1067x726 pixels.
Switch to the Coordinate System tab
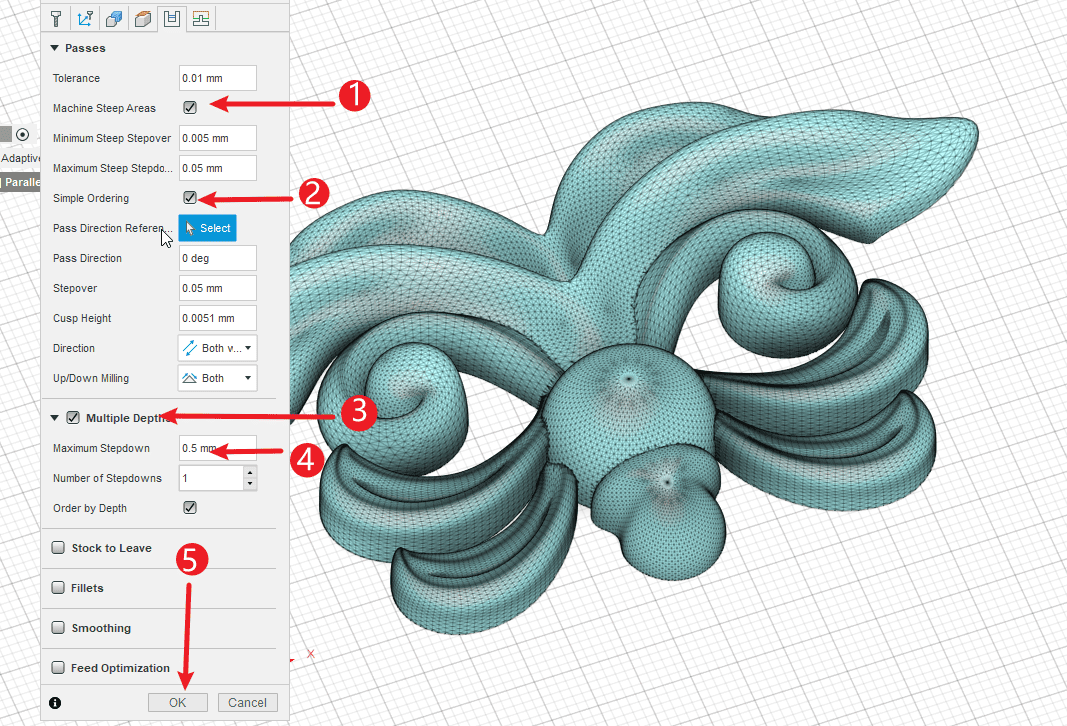coord(85,18)
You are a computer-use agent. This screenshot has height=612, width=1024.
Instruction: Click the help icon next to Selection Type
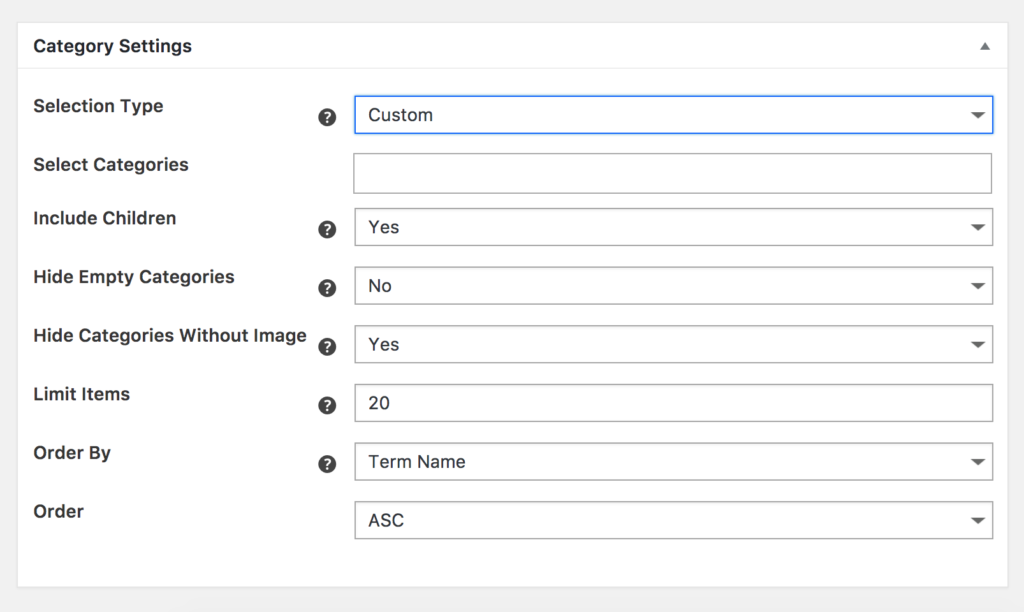(x=327, y=117)
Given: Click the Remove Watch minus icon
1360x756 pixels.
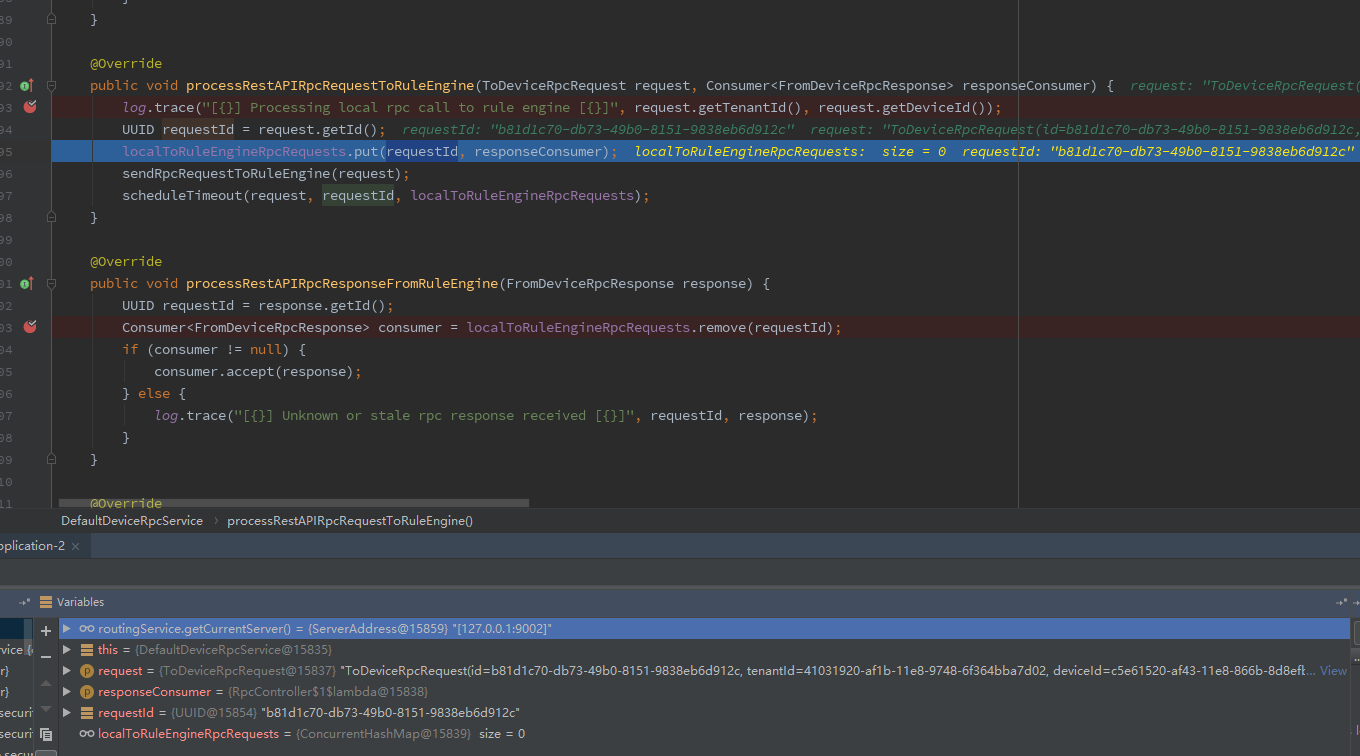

HOW TO COMPLETE THIS TASK:
In full and without changes, repeat the listing above, but not its pictures.

RESPONSE AREA:
1067x726 pixels.
Switch to the Coordinate System tab
coord(85,18)
You are a computer-use agent. This screenshot has height=612, width=1024.
Instruction: Click the help icon next to Selection Type
(x=327, y=117)
Given: Click the Remove Watch minus icon
1360x756 pixels.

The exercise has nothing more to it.